-- EXCERPTED RECORDS follows --

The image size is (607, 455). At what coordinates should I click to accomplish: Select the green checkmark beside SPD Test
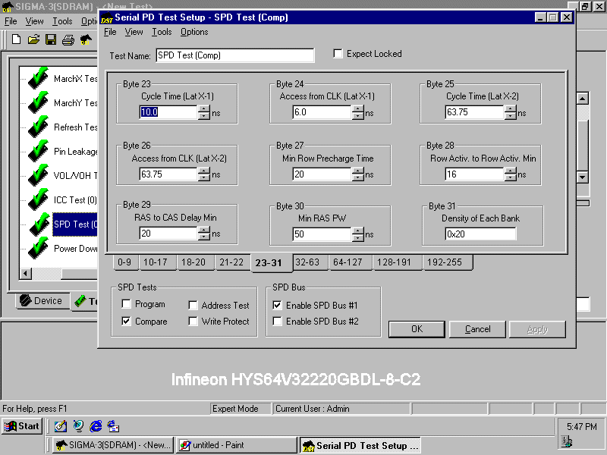38,224
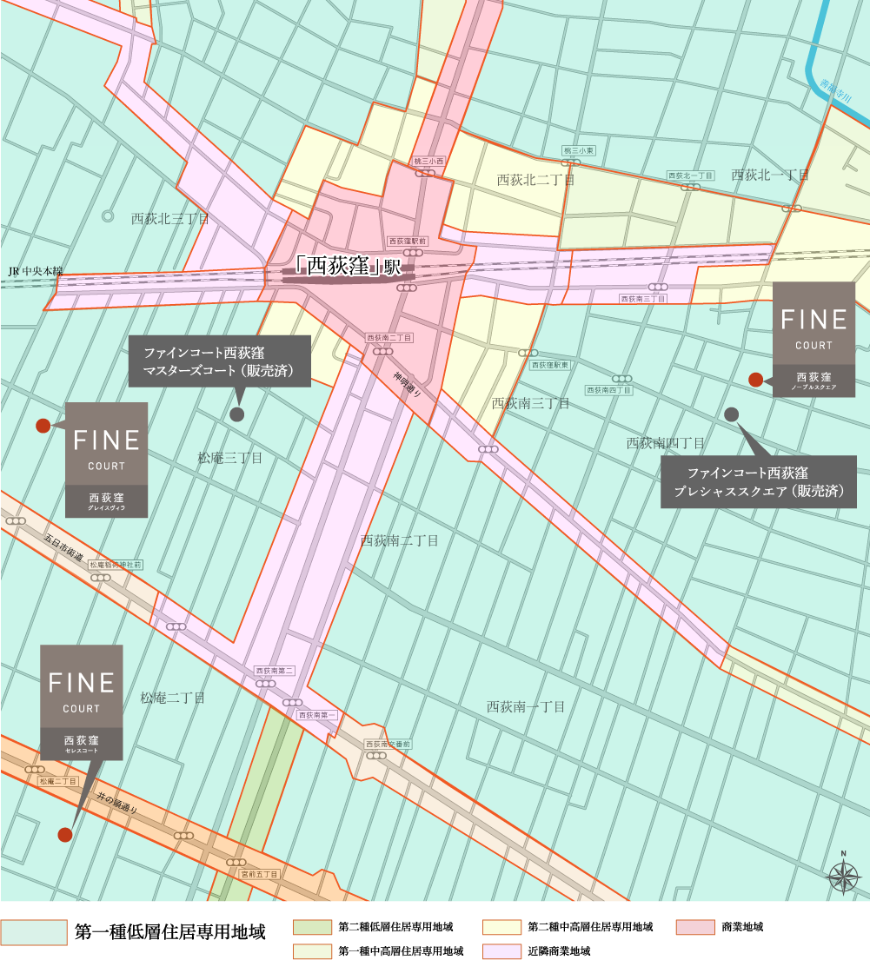Select the Fine Court 西荻窪 グレイスヴィラ label

click(106, 460)
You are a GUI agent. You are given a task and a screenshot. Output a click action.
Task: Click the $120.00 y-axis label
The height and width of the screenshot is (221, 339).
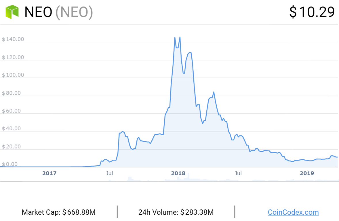click(13, 57)
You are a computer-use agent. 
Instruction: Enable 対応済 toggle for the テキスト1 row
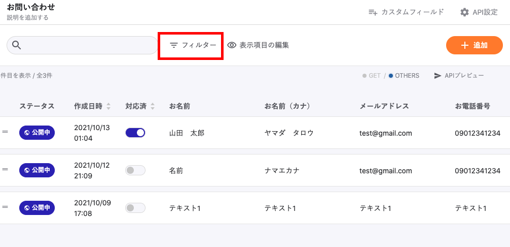(x=135, y=208)
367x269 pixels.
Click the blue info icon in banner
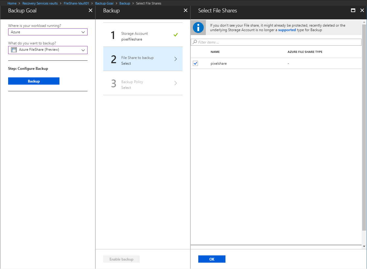[198, 28]
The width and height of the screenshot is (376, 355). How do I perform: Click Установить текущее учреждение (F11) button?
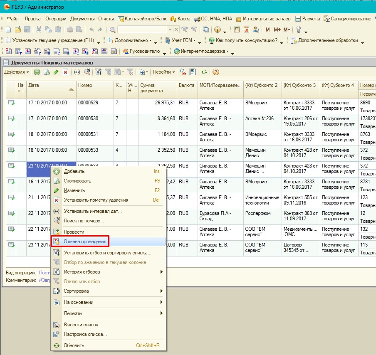(49, 40)
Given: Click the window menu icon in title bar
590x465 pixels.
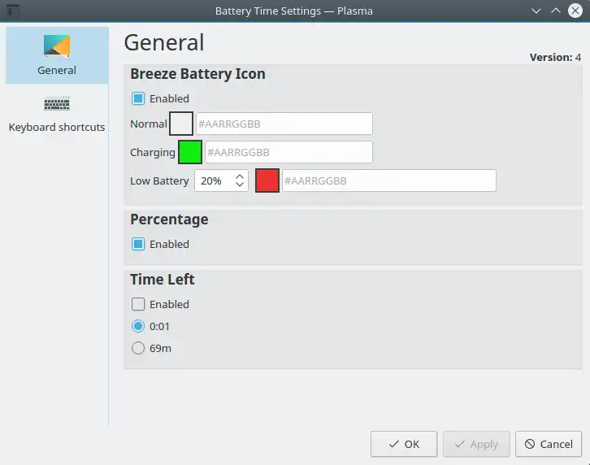Looking at the screenshot, I should [13, 11].
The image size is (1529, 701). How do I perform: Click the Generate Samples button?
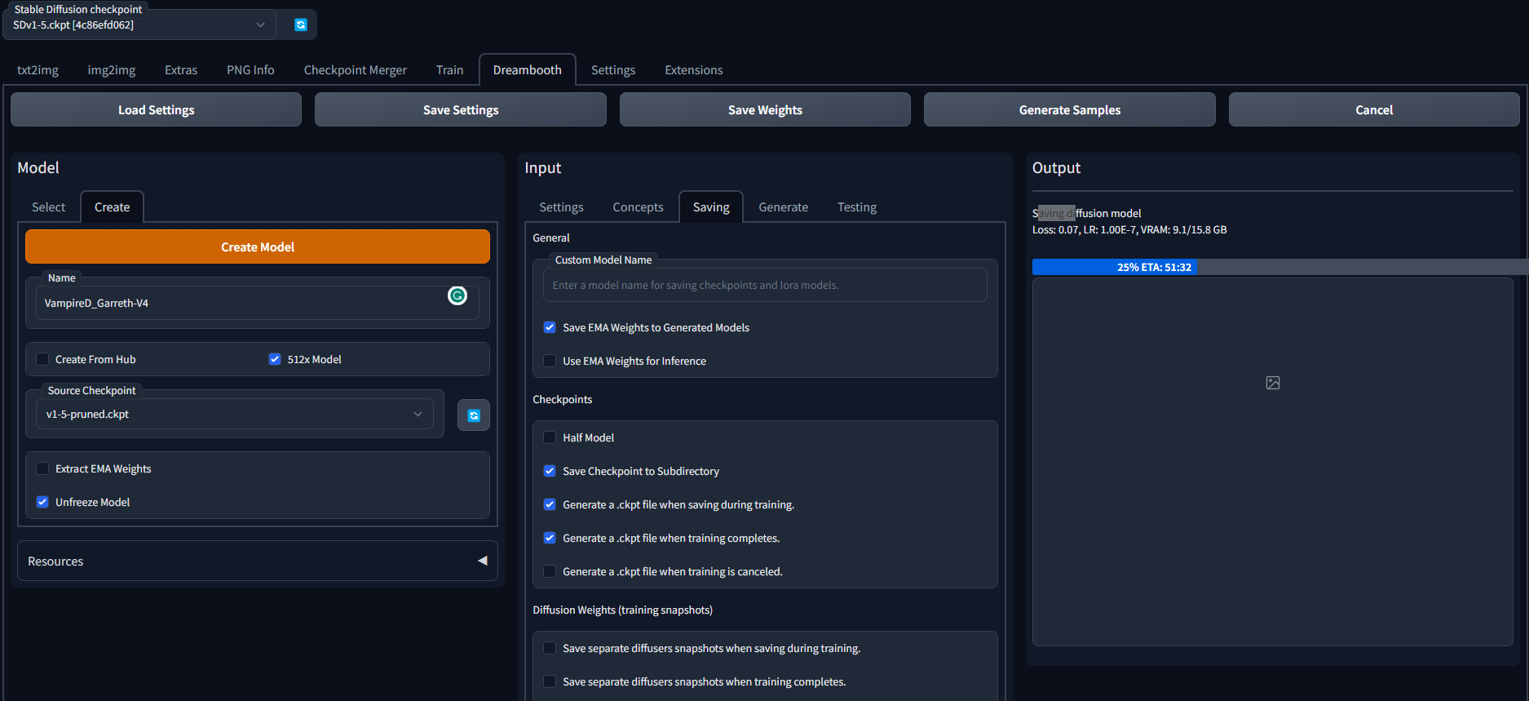point(1069,110)
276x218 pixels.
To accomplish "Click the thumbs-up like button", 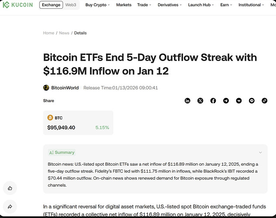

-- EXCERPTED RECORDS concluded --

An exact reproduction of the data above is required, with every picture removed.

◆ **WRITTEN SOLUTION**:
The image size is (607, 455). At what coordinates should I click to accomplish: Select the green checkmark beside SPD Test
38,224
Select the Fine Court 西荻窪 グレイスヴィラ label

click(106, 460)
You are a GUI agent. You are given a task and a screenshot. Output a click action.
Task: Click the $120.00 y-axis label
The height and width of the screenshot is (221, 339).
click(13, 57)
You are a computer-use agent. 
Instruction: Enable 対応済 toggle for the テキスト1 row
(x=135, y=208)
367x269 pixels.
Click the blue info icon in banner
[198, 28]
The width and height of the screenshot is (376, 355). How do I perform: Click Установить текущее учреждение (F11) button?
(49, 40)
Given: Click the window menu icon in title bar
590x465 pixels.
Looking at the screenshot, I should [13, 11].
The image size is (1529, 701). How do I perform: Click the Generate Samples button?
point(1069,110)
276x218 pixels.
To accomplish "Click the thumbs-up like button", 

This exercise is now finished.